#### Given records
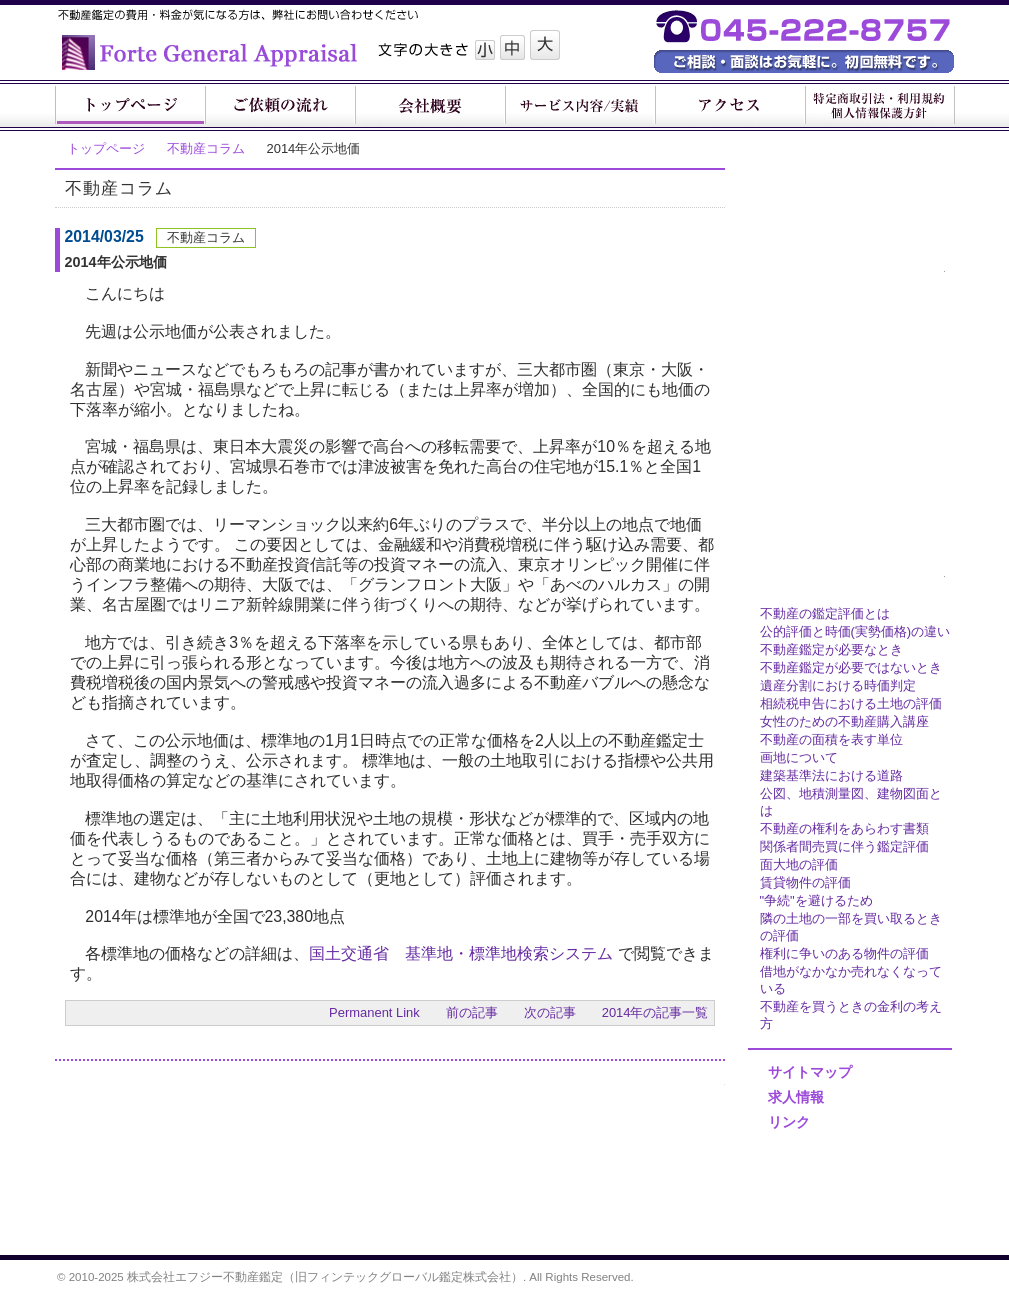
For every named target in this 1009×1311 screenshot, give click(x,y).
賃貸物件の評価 (805, 882)
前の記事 (472, 1012)
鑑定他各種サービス (845, 275)
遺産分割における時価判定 (838, 685)
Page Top (697, 1222)
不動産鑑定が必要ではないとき (851, 667)
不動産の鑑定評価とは (825, 613)
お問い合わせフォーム (634, 1125)
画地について (799, 757)
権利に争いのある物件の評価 (844, 953)
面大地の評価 (799, 864)
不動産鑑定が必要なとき (831, 649)
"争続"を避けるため (816, 900)
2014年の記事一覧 (655, 1012)
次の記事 (550, 1012)
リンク (789, 1122)
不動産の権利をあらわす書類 (844, 828)
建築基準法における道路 (831, 775)
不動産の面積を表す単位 (831, 739)
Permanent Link (374, 1012)
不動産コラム (206, 148)
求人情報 (796, 1097)
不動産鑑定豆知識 (845, 580)
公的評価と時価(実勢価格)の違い (855, 631)
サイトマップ (810, 1072)
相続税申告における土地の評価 (851, 703)
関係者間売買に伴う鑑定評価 (844, 846)
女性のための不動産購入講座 (844, 721)
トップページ (106, 148)
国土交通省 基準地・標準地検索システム (461, 953)
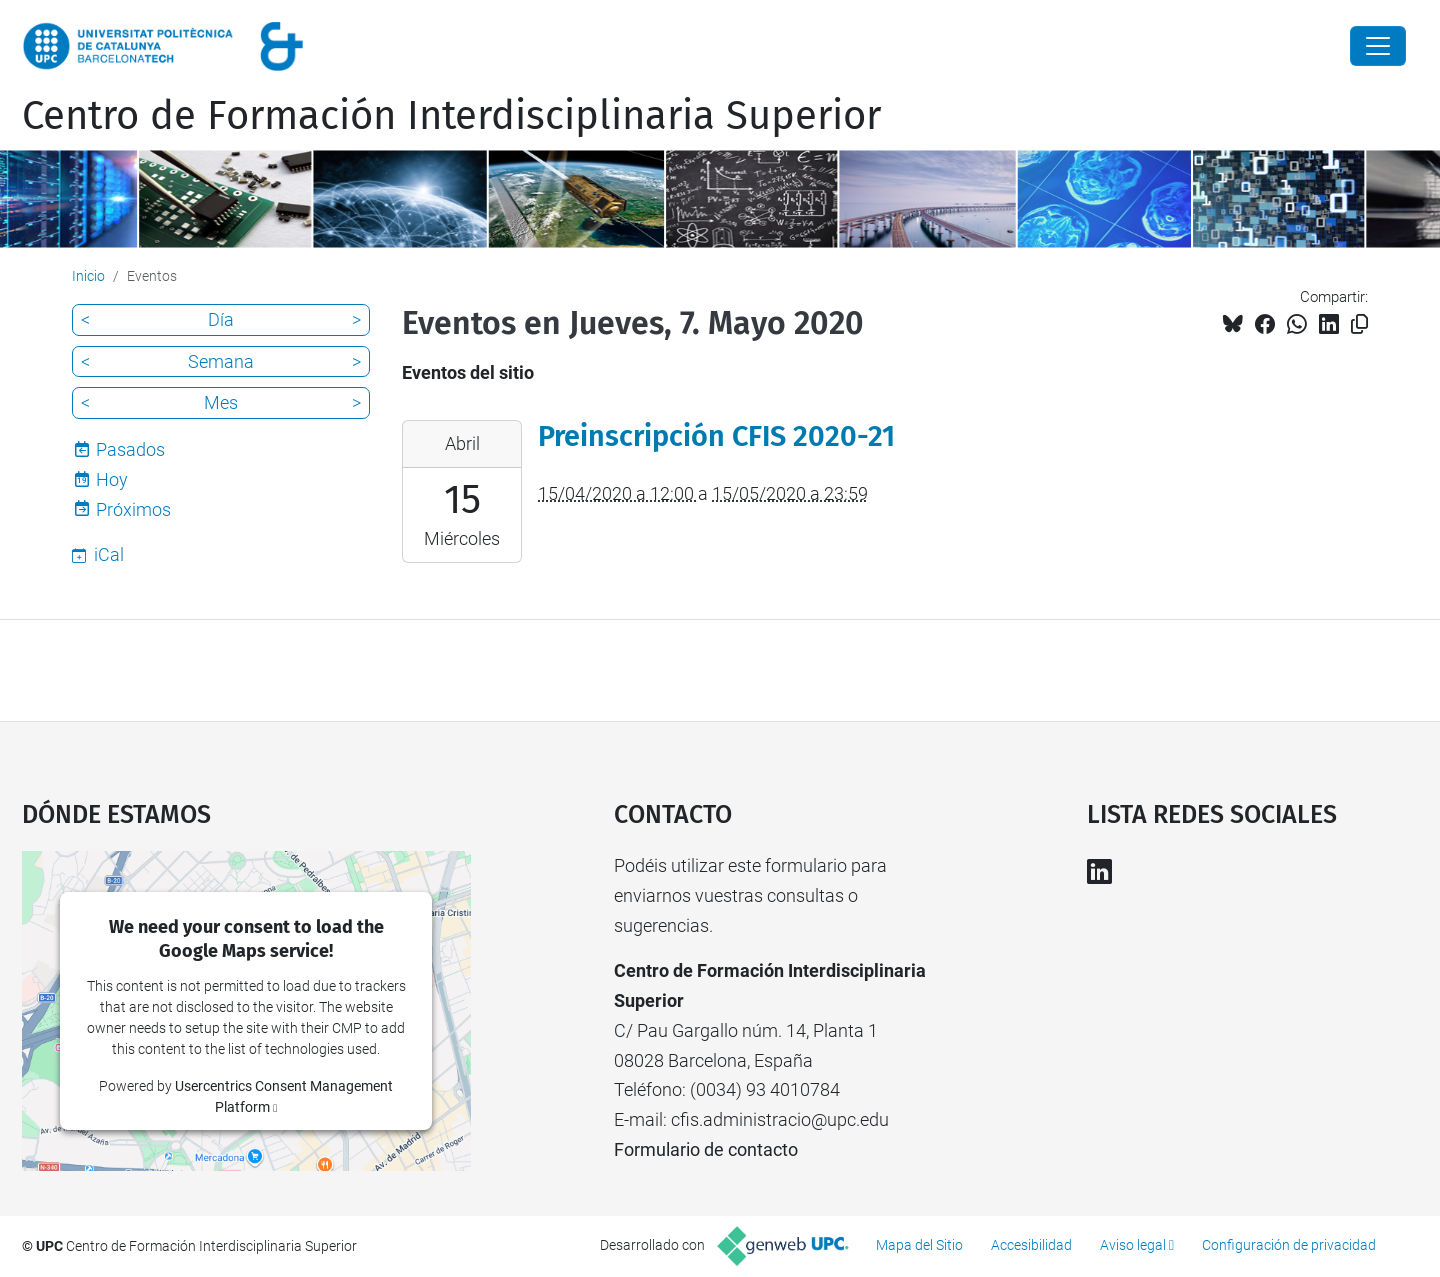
########
Copy out the records above again, but swap "Permanent Link" for "Permalink" and keep everything else the same. Leave the pictures out.

◆ **Solution for this task**:
For every named target in this 1009×1311 screenshot, give click(x,y).
賃貸物件の評価 (805, 882)
前の記事 (472, 1012)
鑑定他各種サービス (845, 275)
遺産分割における時価判定 (838, 685)
Page Top (697, 1222)
不動産鑑定が必要ではないとき (851, 667)
不動産の鑑定評価とは (825, 613)
お問い合わせフォーム (634, 1125)
画地について (799, 757)
権利に争いのある物件の評価 (844, 953)
面大地の評価 (799, 864)
不動産鑑定が必要なとき (831, 649)
"争続"を避けるため (816, 900)
2014年の記事一覧 (655, 1012)
次の記事 (550, 1012)
リンク (789, 1122)
不動産の権利をあらわす書類 (844, 828)
建築基準法における道路 (831, 775)
不動産の面積を表す単位 (831, 739)
Permalink (374, 1012)
不動産コラム (206, 148)
求人情報 (796, 1097)
不動産鑑定豆知識 (845, 580)
公的評価と時価(実勢価格)の違い (855, 631)
サイトマップ (810, 1072)
相続税申告における土地の評価 (851, 703)
関係者間売買に伴う鑑定評価 (844, 846)
女性のための不動産購入講座 (844, 721)
トップページ (106, 148)
国土交通省 基準地・標準地検索システム (461, 953)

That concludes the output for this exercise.